Problem set 2

Due by 02:20 PM on Friday, September 18, 2020

Welcome

Welcome to Problem Set 2! There are two “problem” exercises and one extended Stata exercise. Please note that you’ll need to submit a problem set, log file, and do-file on Blackboard. Note that there are superscripted numbers¹ throughout the page that provide additional information/suggestions to help you out.

Exercises

(2.18) In any year, the weather can inflict storm damage to a home. From year to year, the damage is random. Let $Y$ denote the dollar value of damange in any given year. Suppose that in 95% of the years, there is no damage ( $Y = 0$ ), but in 5% of the years, $Y = 20000$ .
1. What are the mean and standard deviation of the damage in any year?
2. Consider an “insurance pool” of 100 people whose homes are sufficiently dispersed so that, in any year, the damange to different homes can be viewed as inddependently distributed random variables. Let $\bar{Y}$ denote the average damage to these 100 homes in a year (i) What is $E [\bar{Y}]$ ? (i) What is the probability that $\bar{Y}$ exceeds $2000?
(3.16) Grades on a standardized test are known to have a mean of 1000 for students in the United States. The test is administered to 453 randomly selected students in Florida; in this sample, the mean is 1013 and the standard deviation ( $s$ ) is 108.
1. Construct a 95% confidence interval for the average test score for Florida students
2. Is there statistically significant evidence that Florida students perform differently than other students in the United States? How do you know?
3. Another 503 students are selected at random from Florida. They are given a 3-hour preparation course before the test is administered Their average test scores is 1019 with a standard deviation of 95.
1. First, construct a 95% confidence interval for the change in the average test score associated with the prep course.
2. Is there statistically significant evidence that the prep course helped?

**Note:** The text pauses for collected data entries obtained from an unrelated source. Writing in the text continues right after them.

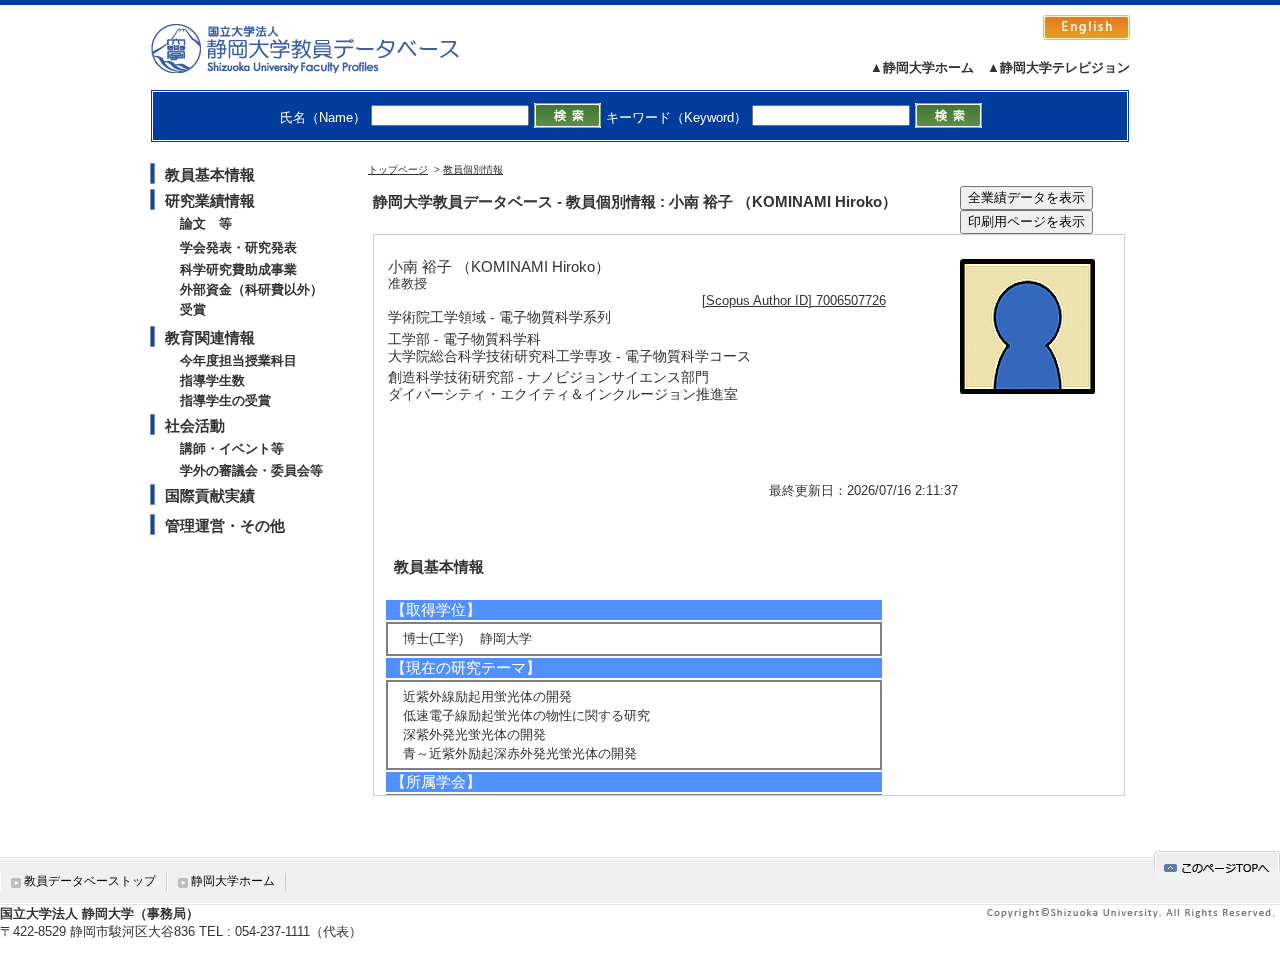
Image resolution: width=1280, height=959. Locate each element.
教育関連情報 (210, 337)
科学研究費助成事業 (238, 269)
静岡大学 (325, 48)
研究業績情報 (210, 200)
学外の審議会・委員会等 (251, 470)
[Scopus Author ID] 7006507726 (794, 300)
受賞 (193, 309)
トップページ (398, 169)
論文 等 (206, 223)
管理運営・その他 (225, 525)
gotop (1217, 864)
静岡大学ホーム (233, 881)
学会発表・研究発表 (238, 247)
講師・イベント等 (232, 448)
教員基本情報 (210, 174)
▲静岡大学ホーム (922, 67)
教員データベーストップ (90, 881)
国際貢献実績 (210, 495)
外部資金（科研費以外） (251, 289)
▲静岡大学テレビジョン (1058, 67)
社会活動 (195, 425)
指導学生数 (212, 380)
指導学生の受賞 (225, 400)
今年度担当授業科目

For the following question, make sure you submit your do-file and log-file alongside your answers!

Download countymurders.dta to answer this question. The variable $m u r d e r s$ is the number of murders reported in the county. The variable $e x e c s$ is the number of executions that took place of people sentenced to death in the given country. Most states in the United States have the death penalty, but several do not.
1. Keep only data from the year 1996. How many counties are there in the data set? Of these, how many have zero murders. What percentage of countries have zero executions?
2. What is the largest number of murders in a county? What is the largest number of executions in a county?
3. Compute the correlation coefficient $r$ between murders and execs and describe what you find. ² Estimate the correlation coefficient between murdrate and execrate. Why do the two coefficients differ so much?
4. What are two characteristics in the data that are highly correlated with county murder rates?³ What are their correlation coefficients?
5. What is median real per-capita income?⁴
6. Generate a variable, highinc that is equal to 1 if a county has above-median real per capita income, and 0 otherwise. What is $E [r p c p e r s i n c | h i g h i n c = 0]$ ? What is $E [r p c p e r s i n c | h i g h i n c = 1]$ ?
7. Consider a two-sided hypothesis test of whether murder rates are different between counties with high (above median) vs low (below median) real per-capita personal income. Assume the two samples are independent, with equal variances.
  1. First, write a null and alternative hypothesis
  2. Use Stata to conduct the hypothesis test. What is the relevant t-statistic?⁵
  3. Can you reject the null hypothesis at the 5% level?
8. Generate a variable, perc1029, that is equal to the share of the population between the ages of 10 and 29. What is the median share of the population by county that is ages 10-29?
9. Generate a variable, young, that is equal to 1 if a county has an above-median share of the population that is age 10-29, and 0 otherwise. What is $E [p e r c 1029 | y o u n g = 0]$ ? What is $E [p e r c 1029 | y o u n g = 1]$ ?
10. Consider a two-sided hypothesis test of whether murder rates are different between states with a high (above-median) share of the population ages 10-29 versus a low share. Assume the two samples are independent, with equal variances.
  1. First, write a null and alternative hypothesis
  2. Use Stata to conduct the hypothesis test. What is the relevant t-statistic?
  3. Can you reject the null hypothesis at the 5% level?

Sources

countymurders.dta

Source: Compiled by J. Monroe Gamble for a Summer Research Opportunities Program (SROP) at Michigan State University, Summer 2014. Monroe obtained data from the U.S. Census Bureau, the FBI Uniform Crime Reports, and the Death Penalty Information Center.

See?! Neat! :) ↩︎
Remember, you can use correlate var1 var2 to look at the correlation between two variables.↩︎
If you want to look at the correlation between lots of variables, you can use correlate var1 var2 ... var99. If you want to refer to a lot of variables, an asterisk (*) can act as a “wild.” So if you use correlate var*, it you’ll receive a correlation matrix of every variable with a name that starts with “var.” If you use correlate *var*, it will give you a correlation matrix of every variable with the letters “var” somewhere in the name.↩︎
tabstat is your friend!↩︎
The help file for ttest will be useful. Here we are conducting a two-sample t-test using groups. You will want to use the highinc variable you generated earlier.↩︎

Last updated on Sep 29, 2020